The driving mode control includes the condition identification and the suspension mode switching of various conditions, so as to ensure the continuity of the switching process, thus, as shown in fig. 5, the vehicle speed and the engine speed are in the DMS suspension control state in the continuous interval.

Those skilled in the art will appreciate that the invention is not limited to the specific embodiments described herein, but is capable of numerous obvious modifications, rearrangements and substitutions without departing from the scope of the invention. Although the invention has been described in more detail by way of the above embodiments, the invention is not limited to the above embodiments, but may include many other equivalent embodiments without departing from the spirit of the invention, and it will be apparent to those skilled in the art that several modifications and adaptations can be made without departing from the principles of the invention, and the modifications and adaptations should and are intended to be comprehended within the scope of the invention.

Claims (8)

1. A semi-active suspension system driving mode control system, comprising: the driving mode control unit DMS and the engine management system EMS are respectively in communication connection with the semi-active suspension system whole vehicle control DMS controller, the semi-active suspension system whole vehicle control DMS controller is electrically connected with the semi-active suspension electromagnetic valve, and the semi-active suspension electromagnetic valve is connected with the semi-active suspension system combined closed loop.

2. A driving mode control method of a semi-active suspension system is characterized in that a driving mode control unit DMS judges according to an EMS signal of an engine management system and outputs voltage to control a suspension electromagnetic valve to be powered on and powered off, and the stiffness damping of the semi-active suspension is switched.

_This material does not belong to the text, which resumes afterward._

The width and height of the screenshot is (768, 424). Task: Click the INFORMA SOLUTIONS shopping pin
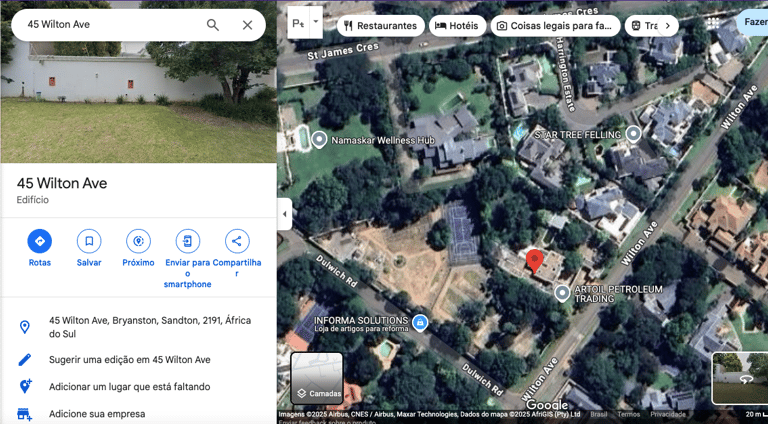[420, 323]
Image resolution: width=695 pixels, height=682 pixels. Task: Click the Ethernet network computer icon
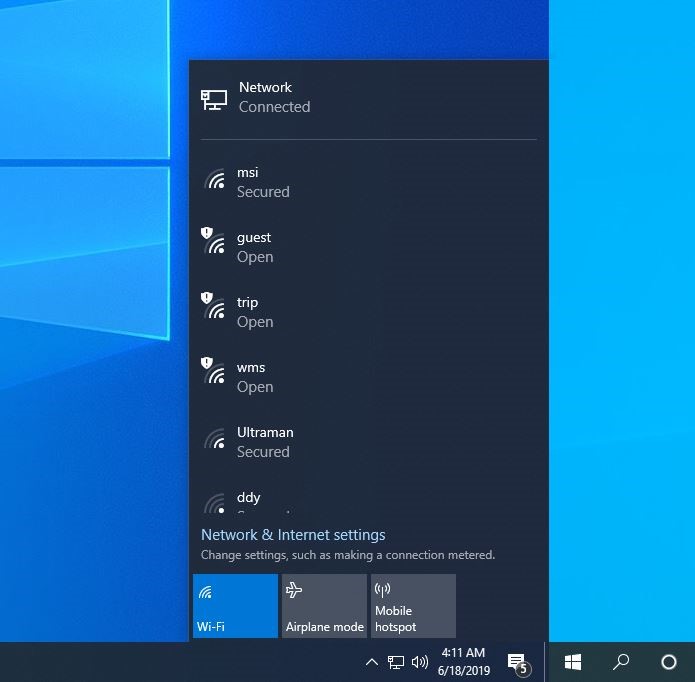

3. The method for controlling the driving mode of a semi-active suspension system according to claim 2, wherein the driving mode control unit DMS recognizes an IGON signal, a vehicle speed vehicle=0, and an engineering speed=0, and the driving mode control unit DMS controls the semi-active suspension to be turned on, and the semi-active suspension system adopts a high-stiffness high-damping mode, and is powered off after recognizing a running signal for 3 s.

4. The method according to claim 2, wherein the driving mode control unit DMS identifies the vehicle speed and the engine speed, vehicle speed=0, engine speed > 0, engine speed < 7000rpm, after the driving mode control unit DMS identifies that the running signal is continuously started for 3s, and the driving mode control unit DMS controls the semi-active suspension.

5. The method according to claim 2, wherein the driving mode control unit DMS recognizes a running signal, vehicle speed is not equal to 0, vehicle speed is less than 20Km/h, engine speed is less than 1900rpm, and the driving mode control unit DMS controls the semi-active suspension.

6. The method of claim 2, wherein the driving mode control unit DMS recognizes a running signal, vehicle speed is not equal to 0, vehicle speed is not less than 15Km/h, and vehicle speed is not less than 1900rpm, and the driving mode control unit DMS controls the semi-active suspension.

7. The method of claim 2, wherein the driving mode control unit DMS recognizes a running signal, vehicle > 20KM/h, and vehicle is less than 7000rpm, and the driving mode control unit DMS controls the semi-active suspension.

8. The method for controlling the driving mode of the semi-active suspension system according to claim 2, wherein the driving mode control unit DMS recognizes running signals, idle speed of the water temperature and the heat engine of the engine, start, stop, start with a small accelerator, low speed over-threshold and acceleration and deceleration conditions, and in the process of switching the vehicle conditions, the DMSCU is required to maintain the control state of the previous condition on the suspension, and when the condition of entering the next condition is judged to be met, the suspension is controlled according to the requirement of the next condition.